Before founding Riptech in 1998, Amit Yoran directed the vulnerability-assessment program within the computer emergency response team at the US Department of Defense. Yoran previously served as an officer in the United States Air Force as the Director of Vulnerability Programs for the Department of Defense's Computer Emergency Response Team and in support of the Assistant Secretary of Defense's Office.

In June 2005, Yoran joined the board of directors of Guardium, Inc., another Mossad-spawned "provider of database security solutions" based in Waltham, Massachusetts. Guardium is linked with Ptech, an apparent Mossad "cut out" computer security company linked with the 9-11 attacks.

Ptech, a computer software company in Quincy, Mass., was supposedly a small start-up company founded by a Lebanese Muslim and funded by a Saudi millionaire. Yet Ptech's clients included all the key federal governmental agencies, including the U.S. Army, the U.S. Air Force, the U.S. Naval Air Command, Congress, the Department of Energy, the Federal Aviation Administration, the Internal Revenue Service, NATO, the Federal Bureau of Investigation, the Secret Service and even the White House.

The marketing manager at Ptech, Inc. when the company started in the mid-1990s, however, was not a Muslim or an Arab, but an American Jewish lawyer named Michael S. Goff who had suddenly quit his law firm for no apparent reason and joined the Arab-run start-up company. Goff was the company's information systems manager and had single-handedly managed the company's marketing and "all procurement" of software, systems and peripherals. He also trained the employees. Goff was obviously the key person at Ptech.

In the wake of 9-11, during the Citizens' Commission hearings in New York, Indira Singh, a consultant who had worked on a Defense Advanced Research Project, pointed to Ptech and MITRE Corp. being involved in computer "interoperability issues" between the FAA and NORAD. At this time Ptech's ties to Arabs was the focus, and Goff was out of the picture.
"Ptech was with MITRE Corporation in the basement of the FAA for two years prior to 9-11," Singh said. "Their specific job is to look at interoperability issues the FAA had with NORAD and the Air Force in the case of an emergency. If anyone was in a position to know that the FAA -- that there was a window of opportunity or to insert software or to change anything, it would have been Ptech along with MITRE."

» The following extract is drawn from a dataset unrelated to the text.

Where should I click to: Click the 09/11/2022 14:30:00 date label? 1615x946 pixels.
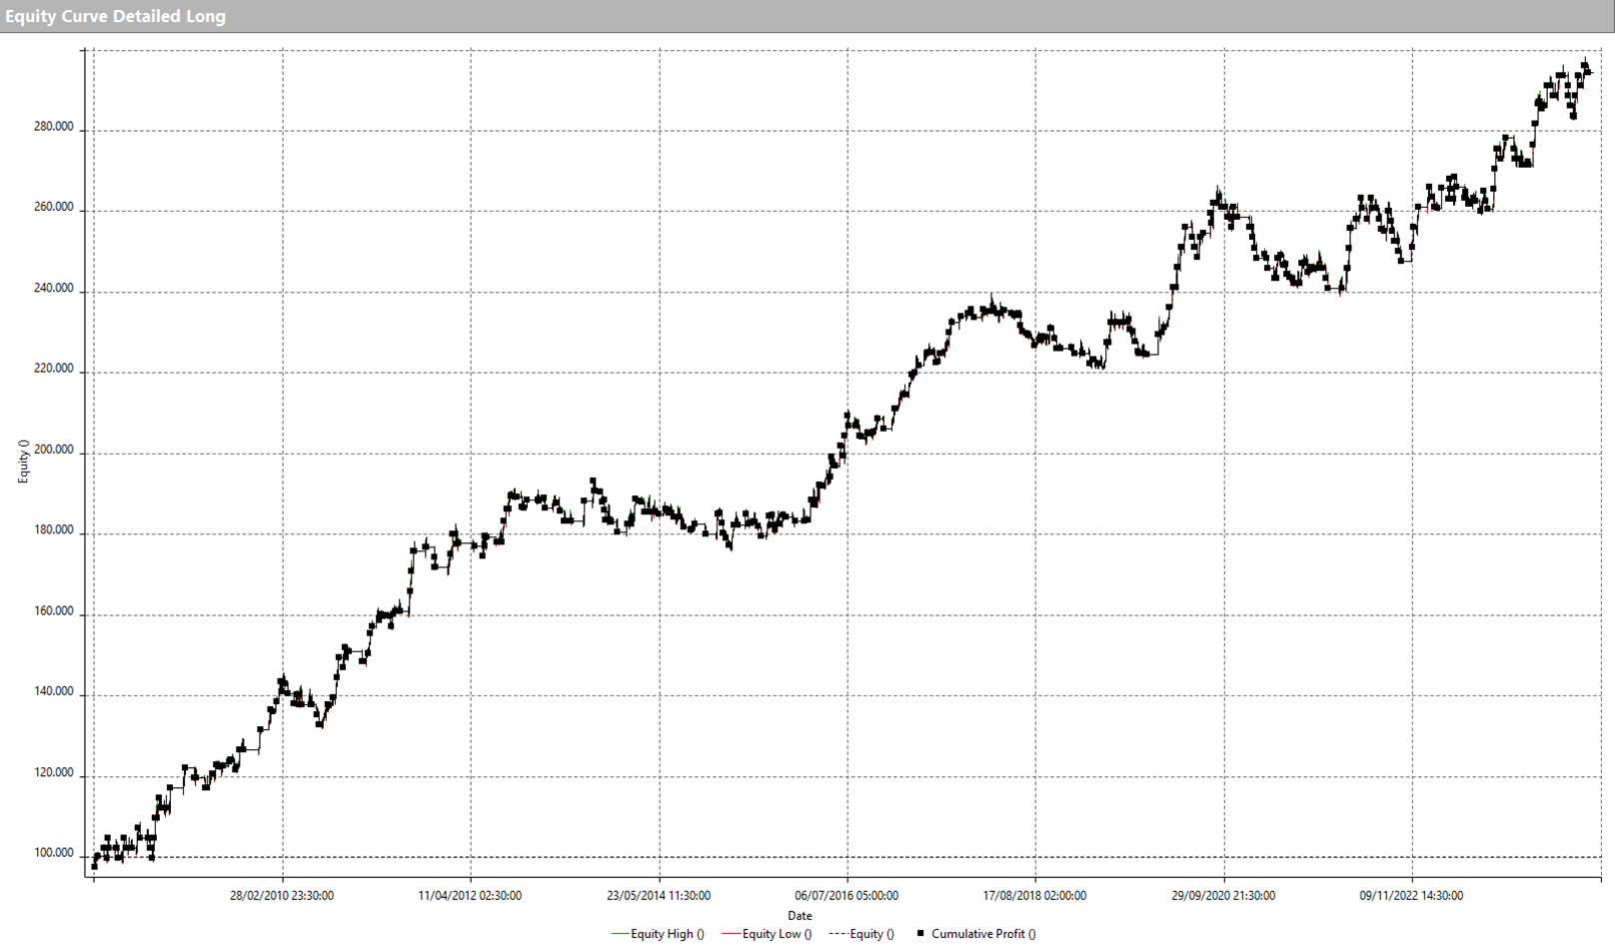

The Mossad-run Guardium company is linked with Ptech through Goff Communications, the Holliston, Mass.-based public relations firm previously run by Michael S. Goff and his wife Marcia, which represents Guardium. Since being exposed in 2005, however, Michael's name no longer appears on the company website.

Photo: Amit Yoran, the Israeli "Cyber Security Czar" appointed by President George W. Bush in 2003. Yoran has held various positions since the 1990s in which he oversaw computer security for the Dept. of Defense computers.